### Task description
Everything from the line with "Where should I" to the final line of the entries, both included, should be restated word for word; please omit the pictures.
****
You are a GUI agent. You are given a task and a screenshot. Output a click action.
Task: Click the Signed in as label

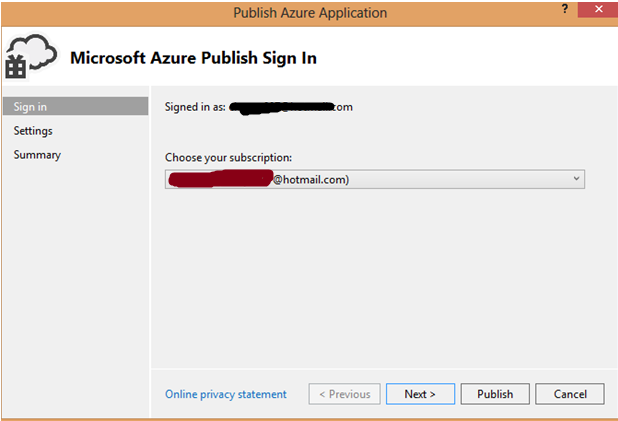(x=194, y=107)
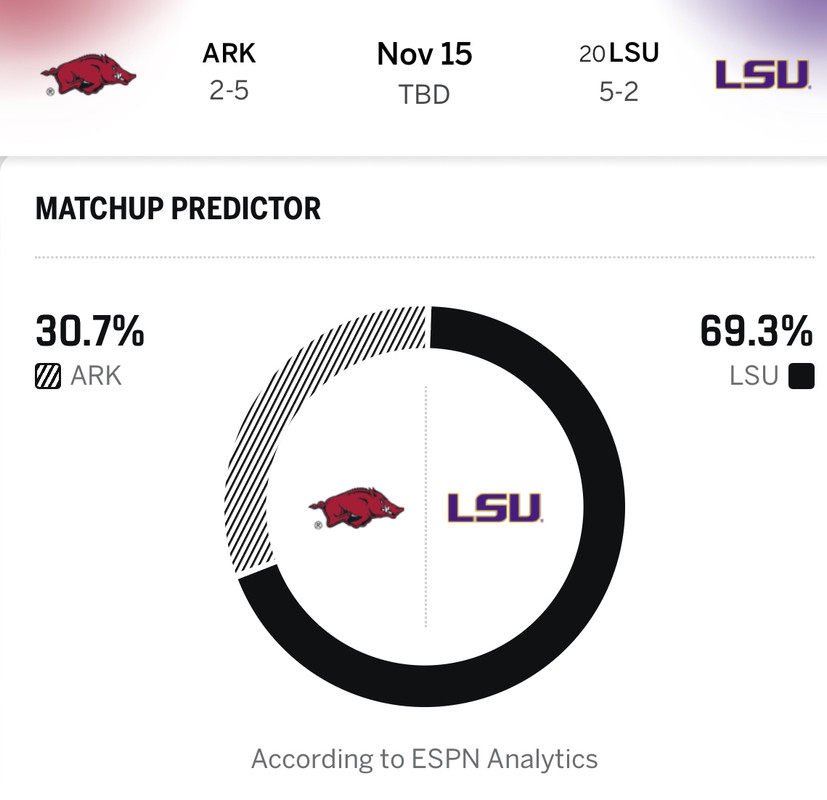Tap the TBD game time
Image resolution: width=827 pixels, height=800 pixels.
tap(424, 94)
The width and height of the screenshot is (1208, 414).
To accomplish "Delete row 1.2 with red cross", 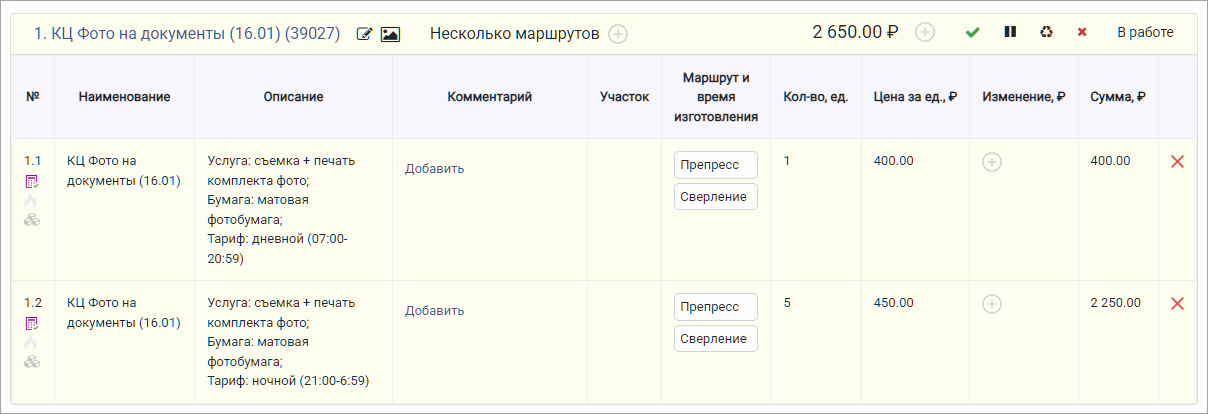I will pyautogui.click(x=1177, y=303).
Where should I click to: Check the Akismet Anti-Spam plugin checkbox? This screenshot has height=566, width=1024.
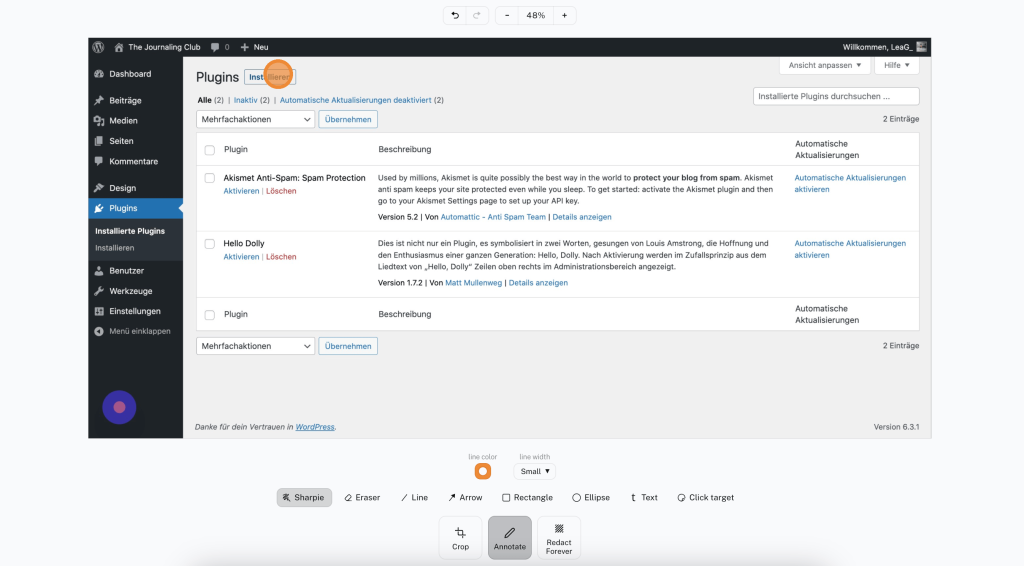(x=210, y=178)
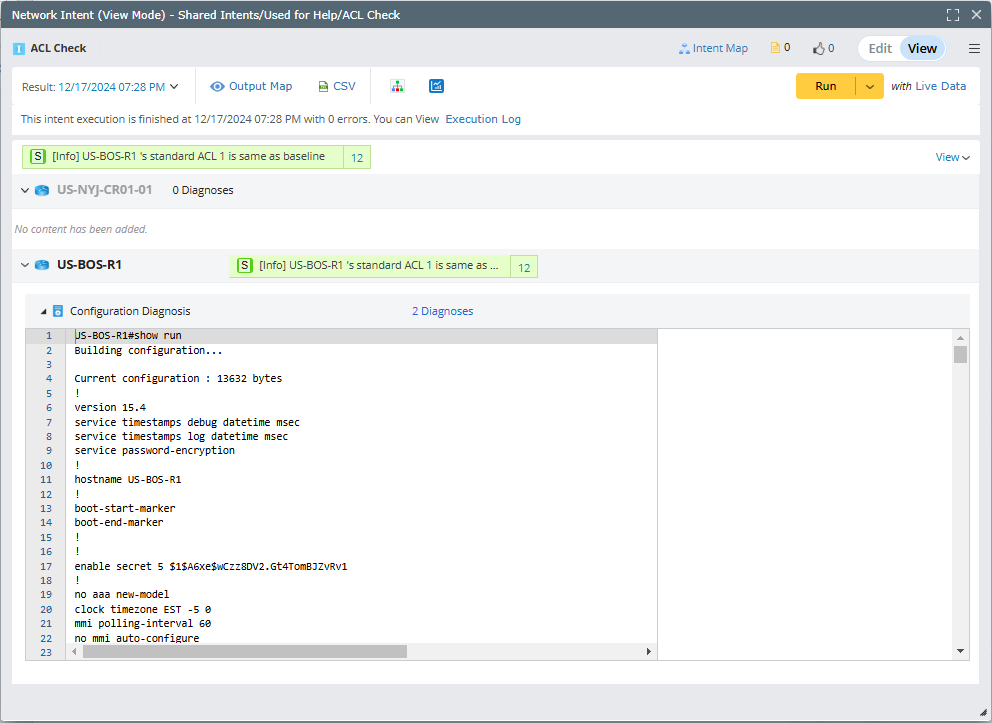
****
### Written solution
Where should I click to: Check the Akismet Anti-Spam plugin checkbox? This screenshot has height=566, width=1024.
(x=210, y=178)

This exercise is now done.